YOUR ASSIGNMENT
All lines in the data that hold the word "This" need copying.

━━ ENTRIES SUPPLIED ━━

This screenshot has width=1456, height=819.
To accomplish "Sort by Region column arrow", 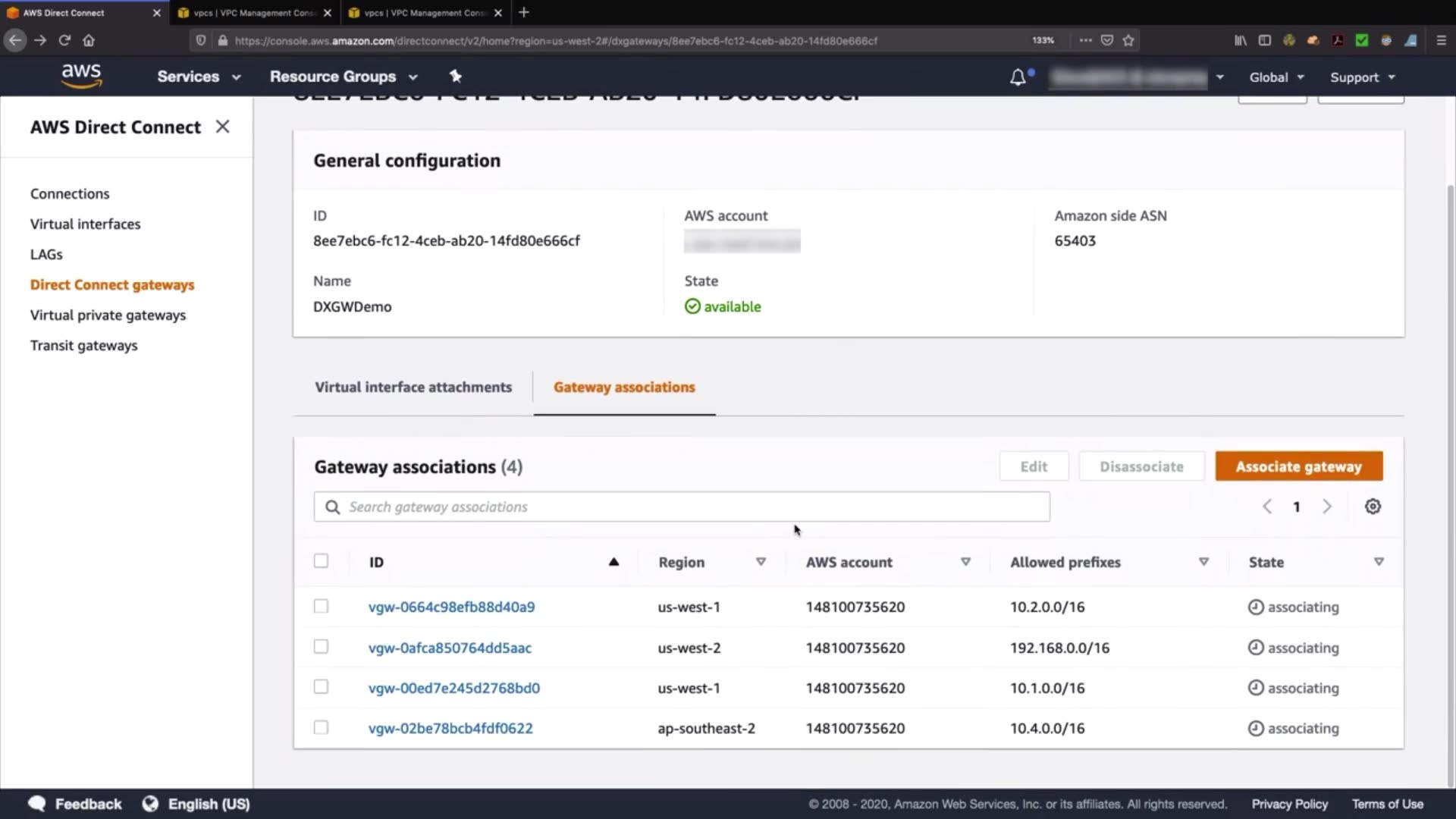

━━━
━━ ENTRIES SUPPLIED ━━

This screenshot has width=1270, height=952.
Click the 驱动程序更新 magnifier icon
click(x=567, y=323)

━━━
━━ ENTRIES SUPPLIED ━━

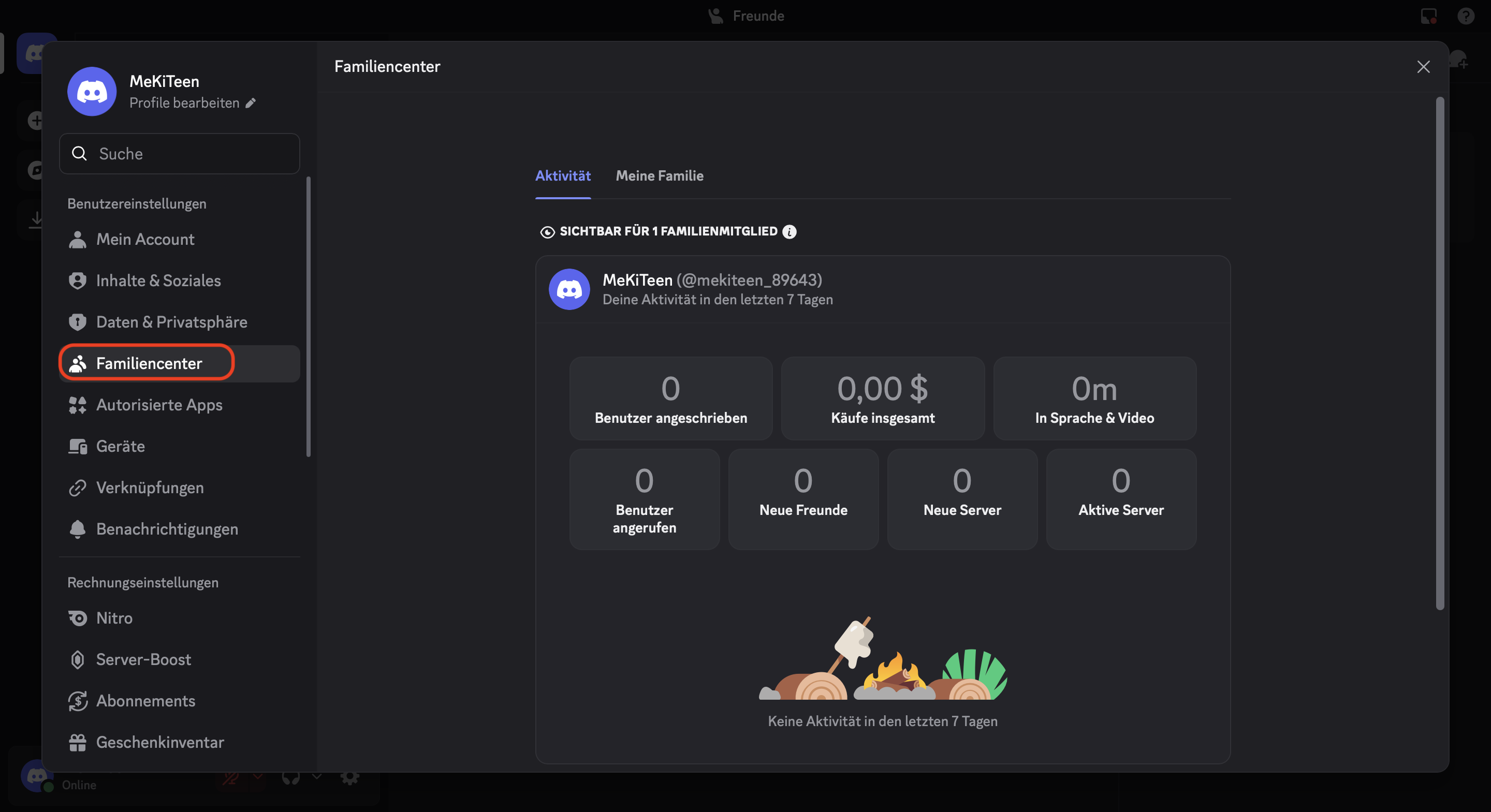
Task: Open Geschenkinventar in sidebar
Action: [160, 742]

━━━

OUTPUT OF THE EXERCISE
This screenshot has width=1456, height=819.
This screenshot has width=1270, height=952.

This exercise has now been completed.